"""

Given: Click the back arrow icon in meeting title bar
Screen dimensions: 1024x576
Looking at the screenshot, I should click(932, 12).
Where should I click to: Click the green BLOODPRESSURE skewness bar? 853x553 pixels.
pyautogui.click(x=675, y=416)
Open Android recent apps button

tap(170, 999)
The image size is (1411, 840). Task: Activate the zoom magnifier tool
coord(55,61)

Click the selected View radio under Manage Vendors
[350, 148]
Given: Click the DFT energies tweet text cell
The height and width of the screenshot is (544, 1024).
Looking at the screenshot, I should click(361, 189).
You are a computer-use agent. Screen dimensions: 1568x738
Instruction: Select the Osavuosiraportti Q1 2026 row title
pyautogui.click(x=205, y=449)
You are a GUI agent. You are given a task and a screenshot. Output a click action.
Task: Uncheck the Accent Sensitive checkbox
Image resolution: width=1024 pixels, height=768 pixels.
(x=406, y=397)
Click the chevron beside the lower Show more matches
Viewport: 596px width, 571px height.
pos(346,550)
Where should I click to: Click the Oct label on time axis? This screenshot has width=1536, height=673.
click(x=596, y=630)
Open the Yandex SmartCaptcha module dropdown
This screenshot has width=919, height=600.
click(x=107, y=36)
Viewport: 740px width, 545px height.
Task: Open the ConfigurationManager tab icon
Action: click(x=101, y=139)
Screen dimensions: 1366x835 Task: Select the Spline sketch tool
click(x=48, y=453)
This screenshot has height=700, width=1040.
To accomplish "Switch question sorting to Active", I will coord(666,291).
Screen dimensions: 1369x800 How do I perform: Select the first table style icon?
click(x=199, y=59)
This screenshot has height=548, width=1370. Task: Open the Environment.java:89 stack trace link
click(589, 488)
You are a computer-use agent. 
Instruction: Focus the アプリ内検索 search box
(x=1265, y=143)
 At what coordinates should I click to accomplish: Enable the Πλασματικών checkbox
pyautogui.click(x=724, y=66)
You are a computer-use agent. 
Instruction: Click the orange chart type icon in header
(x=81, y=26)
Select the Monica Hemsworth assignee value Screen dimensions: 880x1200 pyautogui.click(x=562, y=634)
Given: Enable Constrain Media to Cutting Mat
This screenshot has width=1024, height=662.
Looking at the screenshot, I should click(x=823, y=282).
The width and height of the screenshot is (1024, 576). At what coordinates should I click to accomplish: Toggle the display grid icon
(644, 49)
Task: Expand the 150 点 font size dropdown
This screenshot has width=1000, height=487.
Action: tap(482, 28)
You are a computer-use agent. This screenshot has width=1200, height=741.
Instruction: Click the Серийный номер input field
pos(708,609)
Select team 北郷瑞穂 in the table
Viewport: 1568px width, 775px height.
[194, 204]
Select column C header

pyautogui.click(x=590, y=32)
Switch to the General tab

"""

§ **PROBLEM REQUIREMENTS**
Your reply must consist of the entire listing, repeated word for word.

§ **SOLUTION TO THE EXERCISE**
Given: Click the back arrow icon in meeting title bar
Screen dimensions: 1024x576
Looking at the screenshot, I should click(932, 12).
Where should I click to: Click the green BLOODPRESSURE skewness bar? 853x553 pixels.
pyautogui.click(x=675, y=416)
Open Android recent apps button

tap(170, 999)
The image size is (1411, 840). Task: Activate the zoom magnifier tool
coord(55,61)

Click the selected View radio under Manage Vendors
[350, 148]
Given: Click the DFT energies tweet text cell
The height and width of the screenshot is (544, 1024).
Looking at the screenshot, I should click(361, 189).
You are a computer-use agent. Screen dimensions: 1568x738
Instruction: Select the Osavuosiraportti Q1 2026 row title
pyautogui.click(x=205, y=449)
You are a GUI agent. You are given a task and a screenshot. Output a click action.
Task: Uncheck the Accent Sensitive checkbox
Image resolution: width=1024 pixels, height=768 pixels.
(x=406, y=397)
Click the chevron beside the lower Show more matches
Viewport: 596px width, 571px height.
pos(346,550)
Where should I click to: Click the Oct label on time axis? This screenshot has width=1536, height=673.
click(x=596, y=630)
Open the Yandex SmartCaptcha module dropdown
This screenshot has width=919, height=600.
click(x=107, y=36)
Viewport: 740px width, 545px height.
Task: Open the ConfigurationManager tab icon
Action: click(x=101, y=139)
Screen dimensions: 1366x835 Task: Select the Spline sketch tool
click(x=48, y=453)
This screenshot has height=700, width=1040.
To accomplish "Switch question sorting to Active", I will coord(666,291).
Screen dimensions: 1369x800 How do I perform: Select the first table style icon?
click(x=199, y=59)
This screenshot has height=548, width=1370. Task: Open the Environment.java:89 stack trace link
click(589, 488)
You are a computer-use agent. 
Instruction: Focus the アプリ内検索 search box
(x=1265, y=143)
 At what coordinates should I click to accomplish: Enable the Πλασματικών checkbox
pyautogui.click(x=724, y=66)
You are a computer-use agent. 
Instruction: Click the orange chart type icon in header
(x=81, y=26)
Select the Monica Hemsworth assignee value Screen dimensions: 880x1200 pyautogui.click(x=562, y=634)
Given: Enable Constrain Media to Cutting Mat
This screenshot has width=1024, height=662.
Looking at the screenshot, I should click(x=823, y=282).
The width and height of the screenshot is (1024, 576). At what coordinates should I click to accomplish: Toggle the display grid icon
(644, 49)
Task: Expand the 150 点 font size dropdown
This screenshot has width=1000, height=487.
Action: tap(482, 28)
You are a computer-use agent. This screenshot has width=1200, height=741.
Instruction: Click the Серийный номер input field
pos(708,609)
Select team 北郷瑞穂 in the table
Viewport: 1568px width, 775px height.
[194, 204]
Select column C header

pyautogui.click(x=590, y=32)
Switch to the General tab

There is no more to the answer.